読書録

シリアル番号 1214

書名

信長の夢「安土城」発掘

著者

NHKスペシャル「安土城」プロジェクト

出版社

NHK出版

ジャンル

歴史

発行日

2001/7/30第1刷

購入日

2014/12/13

評価



鎌倉図書館蔵

前々から何時か安土城の跡を見に行きたいと思っていたが、どうせ小山があるだけだろうと思っていた。

たまたま近くの図書館の本棚でこの本のタイトルにある「発掘」が目に入り、手に取った。NHK大阪の取材チームが過去の発掘調査を調べ上げ、NHKスペシャルとして仕上げた報告書であった。そういえばCGとして復元された天守閣を見たことがある。

地元の人はここを発掘するとたたりがあると考え、一種の聖地として手つかずに残ったものだという。ところが実際には発掘調査はしていたという。昭和15- 16年の戦争中、滋賀県の学務部調査会が天守と本丸の発掘を行って記録を残している。提案したの名古屋高等工業学校名誉教授の土屋純一氏だったという。名 古屋工業大学の城戸久教授はその発掘の手伝いをした。

1969年の学園紛争が激しい時期、名古屋高等工業学校名誉教授の内藤昌氏が東京の静嘉堂文庫のなかから「天守指図」という図面を発見した。恩師の東京工 業大学の藤岡通夫氏と名古屋工業大学の城戸久教授に相談し、これこそ信長の安土城の設計図と指摘した。その図は天守閣の中に吹き抜けがあり、発掘結果と一 致することが確認された。NHKは内藤昌氏の指導でCGを作成。

1999年になり、安土城郭調査研究所が安土城本丸の発掘をし、その規模は武家屋敷ではなく天皇の清涼殿と同規模であることがあきらかとなった。

文献にでてくる山頂まで1万人で引き上げ、下敷きにになって150人が死んだという100トンを越えるであろう巨石で「蛇石」は発掘ではついに見つからなかった。

□ □ □

§ **作業項目 1**
読書録の「前々から何時か安土城の跡を見」から「れた天守閣を見たことがある。」までを、一字一句変えずに書き写してください。
§ **作業項目 2**
読書録について、次の問いに答えてください。
(a) この本の出版社はどこですか？
(b) 1969年に内藤昌氏が静嘉堂文庫で見つけた図面は何という名前ですか？
(c) 1999年に安土城本丸の発掘を行ったのはどこですか？
§ **作業項目 3**
読書録にある次の一文を英語にすると、どうなりますか？
「1999年になり、安土城郭調査研究所が安土城本丸の発掘をし、その規模は武家屋敷ではなく天皇の清涼殿と同規模であることがあきらかとなった。」
このデータは本件とは一切関係ありません。

収集データ:
□ □ □

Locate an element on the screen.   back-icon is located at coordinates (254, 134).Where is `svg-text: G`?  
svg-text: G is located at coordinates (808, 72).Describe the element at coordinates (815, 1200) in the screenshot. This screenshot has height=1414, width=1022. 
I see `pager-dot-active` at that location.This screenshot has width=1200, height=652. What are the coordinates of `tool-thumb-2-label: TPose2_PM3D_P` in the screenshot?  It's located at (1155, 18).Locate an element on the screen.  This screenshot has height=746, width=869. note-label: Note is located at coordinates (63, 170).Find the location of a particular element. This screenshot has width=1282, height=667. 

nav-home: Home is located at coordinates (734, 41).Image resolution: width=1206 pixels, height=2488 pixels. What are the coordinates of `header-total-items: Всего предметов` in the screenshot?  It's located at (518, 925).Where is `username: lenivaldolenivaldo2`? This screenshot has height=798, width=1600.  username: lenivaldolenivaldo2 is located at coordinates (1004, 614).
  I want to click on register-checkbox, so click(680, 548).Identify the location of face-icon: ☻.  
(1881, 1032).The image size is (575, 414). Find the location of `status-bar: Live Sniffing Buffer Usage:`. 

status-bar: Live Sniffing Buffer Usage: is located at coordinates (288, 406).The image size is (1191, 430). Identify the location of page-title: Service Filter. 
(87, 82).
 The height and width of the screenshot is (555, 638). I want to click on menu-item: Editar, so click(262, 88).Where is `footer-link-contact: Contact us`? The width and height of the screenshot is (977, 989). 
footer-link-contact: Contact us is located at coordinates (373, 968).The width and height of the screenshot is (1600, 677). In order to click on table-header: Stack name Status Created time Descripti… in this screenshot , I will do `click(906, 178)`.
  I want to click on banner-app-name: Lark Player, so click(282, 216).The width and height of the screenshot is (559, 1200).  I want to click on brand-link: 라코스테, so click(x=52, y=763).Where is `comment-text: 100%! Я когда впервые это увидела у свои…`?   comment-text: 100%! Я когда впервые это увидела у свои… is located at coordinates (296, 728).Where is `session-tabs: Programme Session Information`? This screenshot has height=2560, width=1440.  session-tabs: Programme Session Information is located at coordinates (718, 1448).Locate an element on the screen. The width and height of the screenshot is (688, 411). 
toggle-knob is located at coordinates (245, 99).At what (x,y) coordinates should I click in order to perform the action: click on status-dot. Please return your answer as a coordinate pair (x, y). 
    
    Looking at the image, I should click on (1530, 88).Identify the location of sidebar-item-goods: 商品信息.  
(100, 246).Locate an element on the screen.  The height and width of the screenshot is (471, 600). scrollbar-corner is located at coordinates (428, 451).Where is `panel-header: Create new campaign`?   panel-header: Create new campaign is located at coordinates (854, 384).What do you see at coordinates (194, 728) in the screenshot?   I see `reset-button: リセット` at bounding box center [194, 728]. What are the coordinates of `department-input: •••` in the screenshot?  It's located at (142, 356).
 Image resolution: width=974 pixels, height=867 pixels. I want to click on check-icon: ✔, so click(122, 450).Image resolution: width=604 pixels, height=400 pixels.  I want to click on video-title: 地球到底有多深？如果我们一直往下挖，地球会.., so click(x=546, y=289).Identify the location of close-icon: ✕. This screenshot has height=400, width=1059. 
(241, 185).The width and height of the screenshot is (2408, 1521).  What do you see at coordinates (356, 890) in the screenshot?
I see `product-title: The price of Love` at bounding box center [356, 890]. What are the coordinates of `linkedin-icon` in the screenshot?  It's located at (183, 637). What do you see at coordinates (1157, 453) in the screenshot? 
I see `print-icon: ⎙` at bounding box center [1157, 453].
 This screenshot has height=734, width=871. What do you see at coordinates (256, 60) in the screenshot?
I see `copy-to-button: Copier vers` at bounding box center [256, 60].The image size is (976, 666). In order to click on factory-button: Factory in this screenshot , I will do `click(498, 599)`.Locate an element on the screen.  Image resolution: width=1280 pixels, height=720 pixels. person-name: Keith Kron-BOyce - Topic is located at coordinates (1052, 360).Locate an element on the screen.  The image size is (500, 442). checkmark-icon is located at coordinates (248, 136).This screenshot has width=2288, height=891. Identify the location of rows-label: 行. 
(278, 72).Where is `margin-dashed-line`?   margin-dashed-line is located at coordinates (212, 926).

□ □ □

§ **出力 1**
前々から何時か安土城の跡を見に行きたいと思っていたが、どうせ小山があるだけだろうと思っていた。

たまたま近くの図書館の本棚でこの本のタイトルにある「発掘」が目に入り、手に取った。NHK大阪の取材チームが過去の発掘調査を調べ上げ、NHKスペシャルとして仕上げた報告書であった。そういえばCGとして復元された天守閣を見たことがある。

§ **出力 2**
(a) NHK出版
(b) 「天守指図」
(c) 安土城郭調査研究所

§ **出力 3**
In 1999, the Azuchi Castle Research Institute excavated the main enclosure of Azuchi Castle, and it became clear that its scale was not that of a samurai residence but the same as that of the emperor's Seiryoden.